» COMPITI DELL'ESERCIZIO
[1] Per favore, indica se ciascuna affermazione concorda con il brano, rispondendo sì o no e citando le parole decisive del brano: (a) quando nacque il progetto, Giosuè viveva al Cairo; (b) la storia doveva essere raccolta in cinque minuti; (c) in tutto il continente furono selezionate otto storie.
[2] Secondo il brano, da quanti Paesi provenivano le proposte tra cui fu selezionata quella di Giosuè e Franco?

» BRANO DEL TESTO
****************

Abbiamo conosciuto Giosuè, che ci ha spiegato com’è stata concepita l’idea di questo racconto-confessione a due voci con suo padre e cos’è avvenuto prima, durante e dopo. «Il progetto nasce da un annuncio: “Alla ricerca di storie dalla periferia del continente (europeo)”; storie di nuove generazioni che narrano i disagi, le risorse e i riscatti di quest’area grande, che però si conosce poco – ci spiega – Quelle parole in fila ‘storie-generazioni-periferia’ mi hanno fanno scattare il famoso ‘click’. Chiamo mio padre e glielo propongo. Lui accetta. Dunque, io dal Cairo (dove vivevo) e lui da Ostuni, decidiamo di telefonarci in maniera estemporanea, raccogliendo in un solo minuto (quanto richiesto) il nocciolo della nostra storia: padre e figlio omosessuale».

Giosuè e Franco avevano avvertito «l’urgenza» del proprio contributo, in assenza di narrative similari, non pensando tuttavia che la loro proposta sarebbe stata selezionata tra tutte quelle provenienti da ben 27 Paesi. «La giuria ci contatta tempestivamente – ci rivela Giosuè – si accerta che la storia sia vera e nonostante quella comunicazione ci tiene a sottolineare che le domande sono numerosissime e la competitività delle storie alta. A breve riceviamo la notizia: non solo veniamo selezionati fra le (uniche) otto storie in tutto il continente, siamo anche i primi e di apertura della serie». Non mancano, naturalmente, alcuni timori. «Il più grande – ci confida – è stato sicuramente quello di sentire la responsabilità di rappresentare una comunità aniconica, che non esiste nelle immagini, nei racconti, nelle rappresentazioni… Esserne la sineddoche (cosciente) è stato il nostro più grande timore».

****************

» DATI DISPONIBILI
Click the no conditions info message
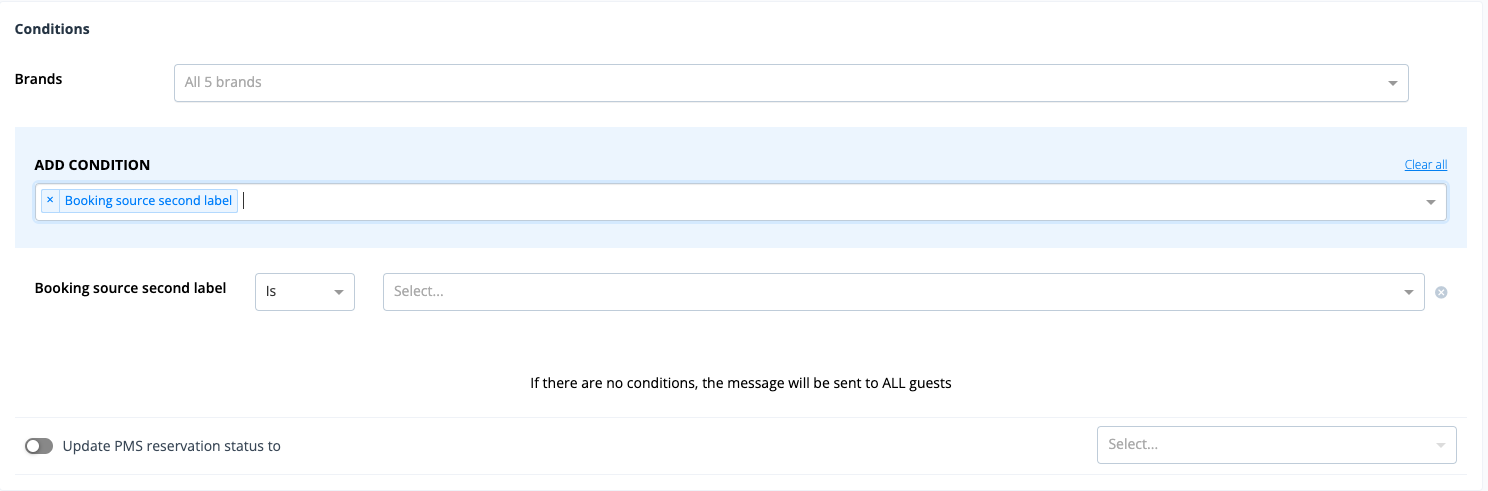Viewport: 1488px width, 491px height. [741, 383]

****************

» SEZIONE RISPOSTE
[1]
(a) Sì: «io dal Cairo (dove vivevo)».
(b) No: «raccogliendo in un solo minuto (quanto richiesto)».
(c) Sì: «veniamo selezionati fra le (uniche) otto storie in tutto il continente».

[2] Da 27 Paesi.